Copy everything from the line containing "Many [544, 407]" down to the line containing "stars [170, 1140]", swapping "October" for "November" and keeping the rest of the material unchanged.
#### Exercise input
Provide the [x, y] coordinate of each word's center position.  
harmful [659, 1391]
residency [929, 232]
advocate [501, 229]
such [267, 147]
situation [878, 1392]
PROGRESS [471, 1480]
########
#### Exercise input
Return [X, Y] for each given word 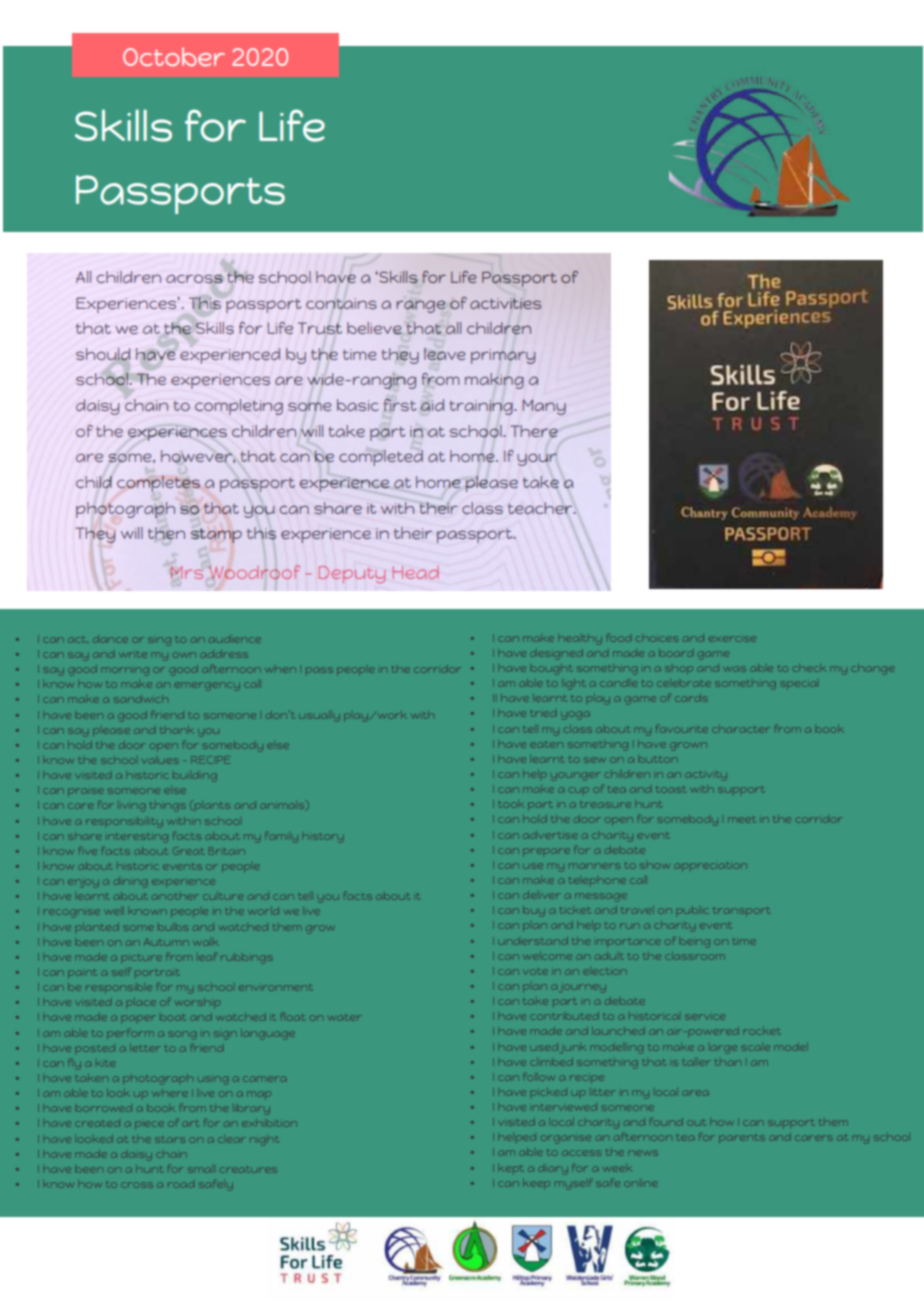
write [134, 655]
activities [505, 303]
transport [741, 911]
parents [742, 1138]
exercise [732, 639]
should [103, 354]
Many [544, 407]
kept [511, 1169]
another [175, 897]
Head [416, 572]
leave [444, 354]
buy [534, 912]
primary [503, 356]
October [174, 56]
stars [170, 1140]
########
- Response
Many [544, 407]
kept [511, 1169]
another [175, 897]
Head [416, 572]
leave [444, 354]
buy [534, 912]
primary [503, 356]
November [174, 56]
stars [170, 1140]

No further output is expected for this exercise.